The project consists of next folders:
- data contains all of the data on which our models were built. On how to obtain this data, refer to Data section,
- docs contains documentation, built with 'sphinx',
- src/pdgrapher contains the source code for PDGrapher,
- examples contains some examples that demonstrate the use of PDGrapher library, read the README.md in examples folder for more instructions,
- tests contains unit and integration tests.

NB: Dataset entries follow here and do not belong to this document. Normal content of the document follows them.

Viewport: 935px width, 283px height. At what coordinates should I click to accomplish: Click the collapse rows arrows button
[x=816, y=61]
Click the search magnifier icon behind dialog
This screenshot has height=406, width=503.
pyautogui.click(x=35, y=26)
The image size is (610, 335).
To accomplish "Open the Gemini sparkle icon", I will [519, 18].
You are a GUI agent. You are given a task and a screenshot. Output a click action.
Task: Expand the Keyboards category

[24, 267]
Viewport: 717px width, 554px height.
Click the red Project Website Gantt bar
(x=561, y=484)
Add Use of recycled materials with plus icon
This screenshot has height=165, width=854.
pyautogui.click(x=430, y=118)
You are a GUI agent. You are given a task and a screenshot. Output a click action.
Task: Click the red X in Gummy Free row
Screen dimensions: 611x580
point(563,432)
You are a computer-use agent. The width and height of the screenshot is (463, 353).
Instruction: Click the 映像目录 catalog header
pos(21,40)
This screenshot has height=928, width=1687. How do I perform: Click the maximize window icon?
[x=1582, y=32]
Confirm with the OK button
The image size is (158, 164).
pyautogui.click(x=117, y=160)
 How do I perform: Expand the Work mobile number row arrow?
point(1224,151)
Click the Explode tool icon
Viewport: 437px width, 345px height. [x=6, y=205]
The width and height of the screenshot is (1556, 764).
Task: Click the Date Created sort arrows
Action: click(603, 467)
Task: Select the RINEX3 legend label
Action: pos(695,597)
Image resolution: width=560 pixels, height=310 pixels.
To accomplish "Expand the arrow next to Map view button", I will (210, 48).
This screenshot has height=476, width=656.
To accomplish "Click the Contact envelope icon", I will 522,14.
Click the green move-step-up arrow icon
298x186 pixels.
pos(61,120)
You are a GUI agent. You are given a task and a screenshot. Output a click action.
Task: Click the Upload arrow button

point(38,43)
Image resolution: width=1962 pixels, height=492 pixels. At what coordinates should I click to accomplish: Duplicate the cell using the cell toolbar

conda env create -f conda-env.yml
conda activate pdgrapher
pip install pip==23.2.1
pip install -r requirements.txt
pip install torch==1.10.1+cu111 torchvision==0.11.2+cu111 torchaudio==0.10.1 -f https://download.pytorch.org/whl/cu111/torch_stable.html
pip install torch-scatter==2.0.9 -f https://data.pyg.org/whl/torch-1.10.1+cu111.html
pip install torch-sparse==0.6.12 -f https://data.pyg.org/whl/torch-1.10.1+cu111.html
pip install torch-cluster==1.5.9 -f https://data.pyg.org/whl/torch-1.10.1+cu111.html
pip install torch-spline-conv==1.2.1 -f https://data.pyg.org/whl/torch-1.10.1+cu111.html
pip install torch-geometric==2.0.4 -f https://data.pyg.org/whl/torch-1.10.1+cu111.html
pip install torchmetrics==0.9.3
pip install lightning==1.9.5
For processed data, download the compressed folders and place them in data/processed/
with the following commands:
cd data
mkdir processed
cd processed
wget https://figshare.com/ndownloader/files/43624557
tar -xzvf torch_data.tar.gz
cd ../
wget https://figshare.com/ndownloader/files/43632327
tar -xzvf splits.tar.gz
This project can be build as a Python library by running pip install -e .
in the root of this repository.
Documentation can be build with next two commands:
sphinx-apidoc -fe -o docs/source/ src/pdgrapher/
updates the source files from which the documentation is built,docs/make html
builds the documentation
Then, the documentation can be accessed locally by going to docs/build/html/index.html
All of the settings along with links to instructions can be found and modified in docs/source/conf.py.